Since single parents have more expenses, and fewer resources, single mothers or single fathers cannot afford to reside in good communities, with resources for their children (van de Weijer et al, 2015). Fewer resources for the children back up the idea that they will most likely drop out of school, and it will lead to a lot of antisocial problems as adolescents. Even when the children have no outside-of-school activities because the parents can’t afford them, or have the time to get them there, it shows that one-parent families don’t have the time, are less supportive of their children, has little to no rules or complete harsh discipline, and they engage in more conflict with their children because they have no significant other to take their anger out on (van de Weijer et al, 2015).
Conclusion
To conclude, we can now see that divorce has a large impact on a child, and can be a risk factor when leading kids into delinquent activities. When looking at the numbers, divorce rates are not just numbers we analyze. When kids are involved, divorce has a large impact on them, whether it be psychological or physical. Researchers see a strong relationship between juvenile delinquents and divorced parents. For instance, of the juvenile criminals, 75% of them are from broken homes (Crouch, 2007). Out of the broken homes, most of them are single mothers raising children. This can lead to youth criminality because if young men are growing up in a house without a father, these young men are seen to be more likely to end up in jail, than those who come from a traditional home (mother and father/maternal and parental influences) (Crouch, 2007). Along with risk factors, we see that criminological theories such as; social leaning, strain, and social bond theories all help explain the relationship between divorce and youth criminality. Therefore, there is a strong relationship between the two factors, and we are not seeing a change in the numbers as long as divorce rates increase.
Bibliography
- Baglivio, T. M., Epps, N. (2015). The interrelatedness of adverse childhood experiences among high-risk juvenile offenders. Youth, Violence and Juvenile Justice, 14 (3), 179-198.

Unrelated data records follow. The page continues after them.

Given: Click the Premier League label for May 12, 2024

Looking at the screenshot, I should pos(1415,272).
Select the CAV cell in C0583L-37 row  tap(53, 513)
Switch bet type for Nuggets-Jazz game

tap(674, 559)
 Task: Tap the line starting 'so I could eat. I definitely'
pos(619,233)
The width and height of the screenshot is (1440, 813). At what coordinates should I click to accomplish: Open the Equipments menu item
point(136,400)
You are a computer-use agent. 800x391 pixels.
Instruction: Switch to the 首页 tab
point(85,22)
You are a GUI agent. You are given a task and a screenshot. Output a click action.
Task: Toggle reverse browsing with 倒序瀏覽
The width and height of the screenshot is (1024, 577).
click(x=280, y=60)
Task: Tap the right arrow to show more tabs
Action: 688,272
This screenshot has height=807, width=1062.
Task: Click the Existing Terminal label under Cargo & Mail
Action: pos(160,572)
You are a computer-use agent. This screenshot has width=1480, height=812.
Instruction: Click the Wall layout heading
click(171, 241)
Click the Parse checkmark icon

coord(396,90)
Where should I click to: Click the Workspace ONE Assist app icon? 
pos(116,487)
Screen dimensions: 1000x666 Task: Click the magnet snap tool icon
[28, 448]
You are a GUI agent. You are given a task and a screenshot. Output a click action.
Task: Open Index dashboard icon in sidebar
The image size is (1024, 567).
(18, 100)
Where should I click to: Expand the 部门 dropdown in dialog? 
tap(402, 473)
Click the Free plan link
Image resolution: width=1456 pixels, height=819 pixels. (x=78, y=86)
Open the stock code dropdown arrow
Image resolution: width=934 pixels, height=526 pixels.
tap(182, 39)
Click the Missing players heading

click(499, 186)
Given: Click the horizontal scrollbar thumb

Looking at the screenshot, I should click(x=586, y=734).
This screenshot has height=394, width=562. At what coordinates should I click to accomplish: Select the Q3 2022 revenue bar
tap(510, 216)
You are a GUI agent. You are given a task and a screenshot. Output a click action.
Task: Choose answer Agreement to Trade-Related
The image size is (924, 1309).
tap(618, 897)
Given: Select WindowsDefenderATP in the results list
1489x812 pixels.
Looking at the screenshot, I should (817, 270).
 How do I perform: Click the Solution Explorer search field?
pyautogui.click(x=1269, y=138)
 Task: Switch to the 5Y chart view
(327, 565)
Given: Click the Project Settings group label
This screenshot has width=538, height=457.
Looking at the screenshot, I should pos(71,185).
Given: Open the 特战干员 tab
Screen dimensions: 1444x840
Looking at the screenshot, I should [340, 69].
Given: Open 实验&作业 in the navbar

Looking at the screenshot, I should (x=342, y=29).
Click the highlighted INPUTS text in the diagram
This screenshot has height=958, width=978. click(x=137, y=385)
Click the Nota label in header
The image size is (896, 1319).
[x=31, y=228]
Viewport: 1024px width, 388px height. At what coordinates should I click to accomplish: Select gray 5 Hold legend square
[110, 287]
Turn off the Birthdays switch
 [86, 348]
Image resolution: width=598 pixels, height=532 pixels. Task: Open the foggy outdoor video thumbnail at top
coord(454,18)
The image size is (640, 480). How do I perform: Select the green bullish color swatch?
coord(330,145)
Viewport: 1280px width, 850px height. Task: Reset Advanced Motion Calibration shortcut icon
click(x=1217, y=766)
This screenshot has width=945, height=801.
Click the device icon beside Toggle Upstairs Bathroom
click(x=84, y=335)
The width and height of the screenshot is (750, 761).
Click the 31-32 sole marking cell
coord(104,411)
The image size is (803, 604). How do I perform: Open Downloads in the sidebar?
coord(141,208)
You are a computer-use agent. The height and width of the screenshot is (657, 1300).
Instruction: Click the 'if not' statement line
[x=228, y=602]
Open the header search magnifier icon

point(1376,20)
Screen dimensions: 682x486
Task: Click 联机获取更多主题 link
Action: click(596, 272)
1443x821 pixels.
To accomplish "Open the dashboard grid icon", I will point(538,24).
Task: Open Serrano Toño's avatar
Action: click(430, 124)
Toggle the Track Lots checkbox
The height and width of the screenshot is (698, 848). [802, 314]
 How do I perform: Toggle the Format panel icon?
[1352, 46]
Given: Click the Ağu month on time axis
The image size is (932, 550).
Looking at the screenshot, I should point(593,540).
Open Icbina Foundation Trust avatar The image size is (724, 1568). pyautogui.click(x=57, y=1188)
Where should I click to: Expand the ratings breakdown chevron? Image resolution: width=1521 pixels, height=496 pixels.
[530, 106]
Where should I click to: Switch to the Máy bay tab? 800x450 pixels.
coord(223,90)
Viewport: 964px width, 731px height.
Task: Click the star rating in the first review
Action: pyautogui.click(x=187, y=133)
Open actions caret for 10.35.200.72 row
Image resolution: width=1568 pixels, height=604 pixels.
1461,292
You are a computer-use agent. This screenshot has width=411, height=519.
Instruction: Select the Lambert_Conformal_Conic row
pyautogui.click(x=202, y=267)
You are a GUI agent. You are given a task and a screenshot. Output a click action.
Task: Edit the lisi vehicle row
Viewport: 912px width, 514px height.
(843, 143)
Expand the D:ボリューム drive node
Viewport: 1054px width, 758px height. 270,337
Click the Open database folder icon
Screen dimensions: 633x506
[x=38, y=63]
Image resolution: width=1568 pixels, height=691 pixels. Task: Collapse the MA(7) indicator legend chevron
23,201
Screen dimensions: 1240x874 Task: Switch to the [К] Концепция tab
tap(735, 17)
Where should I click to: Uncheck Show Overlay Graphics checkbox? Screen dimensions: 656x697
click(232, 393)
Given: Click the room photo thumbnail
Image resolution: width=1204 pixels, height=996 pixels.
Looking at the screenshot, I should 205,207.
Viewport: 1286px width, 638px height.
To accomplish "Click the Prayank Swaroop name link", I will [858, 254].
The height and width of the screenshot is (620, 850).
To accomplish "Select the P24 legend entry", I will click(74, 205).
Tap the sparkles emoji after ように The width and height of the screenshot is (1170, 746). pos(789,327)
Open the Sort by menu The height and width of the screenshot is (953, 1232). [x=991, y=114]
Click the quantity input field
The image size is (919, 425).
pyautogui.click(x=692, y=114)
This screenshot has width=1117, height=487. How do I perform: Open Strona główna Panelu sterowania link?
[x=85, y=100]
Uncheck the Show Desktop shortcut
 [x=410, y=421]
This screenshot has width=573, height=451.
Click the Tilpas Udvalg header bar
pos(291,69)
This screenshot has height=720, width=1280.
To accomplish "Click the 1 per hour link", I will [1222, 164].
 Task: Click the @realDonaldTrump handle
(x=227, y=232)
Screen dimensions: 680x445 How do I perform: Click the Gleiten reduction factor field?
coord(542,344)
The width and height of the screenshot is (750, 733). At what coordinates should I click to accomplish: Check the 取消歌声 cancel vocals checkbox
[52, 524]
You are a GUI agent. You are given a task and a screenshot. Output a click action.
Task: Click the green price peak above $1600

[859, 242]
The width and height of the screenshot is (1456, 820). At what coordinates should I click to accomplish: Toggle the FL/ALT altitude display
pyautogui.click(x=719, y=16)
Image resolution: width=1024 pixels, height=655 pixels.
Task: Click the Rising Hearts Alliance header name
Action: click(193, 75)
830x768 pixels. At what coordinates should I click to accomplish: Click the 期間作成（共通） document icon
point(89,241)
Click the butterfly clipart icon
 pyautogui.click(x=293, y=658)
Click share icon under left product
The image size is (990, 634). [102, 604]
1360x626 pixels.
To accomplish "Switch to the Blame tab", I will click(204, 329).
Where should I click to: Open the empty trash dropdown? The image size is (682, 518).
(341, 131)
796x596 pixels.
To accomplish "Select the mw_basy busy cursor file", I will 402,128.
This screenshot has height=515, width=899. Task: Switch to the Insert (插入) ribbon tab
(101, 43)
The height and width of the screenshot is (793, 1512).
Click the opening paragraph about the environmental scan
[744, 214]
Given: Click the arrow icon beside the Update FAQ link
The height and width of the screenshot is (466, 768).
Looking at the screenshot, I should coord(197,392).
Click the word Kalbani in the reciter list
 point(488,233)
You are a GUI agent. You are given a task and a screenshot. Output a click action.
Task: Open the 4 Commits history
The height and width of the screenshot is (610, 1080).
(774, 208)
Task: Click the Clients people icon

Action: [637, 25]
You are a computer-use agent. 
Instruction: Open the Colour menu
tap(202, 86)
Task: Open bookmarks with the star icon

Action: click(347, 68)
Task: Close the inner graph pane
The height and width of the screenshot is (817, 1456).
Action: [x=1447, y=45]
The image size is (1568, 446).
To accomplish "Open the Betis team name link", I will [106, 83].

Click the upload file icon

- Boccio, M. C., Beaver, M. K. (2019). The influence of family structure on delinquent behavior. Youth Violence and Juvenile Justice, 17 (1), 88-106.
- Butterfield, M. (2017). Divorce Statistics in Canada: A snapshot. Retrieved on March 3rd, 2019, from: https://www.butterfieldlaw.ca/divorce-statistics-in-canada-a-snapshot/
- Coontz, S. (2007). The origins of modern divorce. Family Process, 46 (1), 1-10.
- Crouch, J. (2007). Divorce Statistics and Studies Blog, Divorce rates: Understanding Divorce Rates. Retrieved from http://www.divorcereform.org/crime.html, on January 30th, 2019.
- Howell, N. (2015). A link between single-parent families and crime. School of Graduate and Continuing Studies, 1-95.
- Juby, T., Farrington, P. H. (2001). Disentangling the link between disrupted families and delinquency. The British Journal of Criminology, 41 (1), 22-40.
- Jolivet, R. K. (2012). The psychological impact of divorce on children: what is a family lawyer to do? American Journal of Family Law, 25 (4), 175-183.
- Van de Weijer, G.A. S., Thornberry, P. T., Bijleveld, C.J.H. C., Blokland, A.J. A. (2015). The effects of parental divorce on the intergenerational transmission of crime. Societies, 5, 89-108.
- Wright, N. K., Wright, E. K. (1995). Family life and Delinquency and crime: A policymakers’ guide to the literature. Office of Juvenile Justice and Delinquency Prevention, 1-61.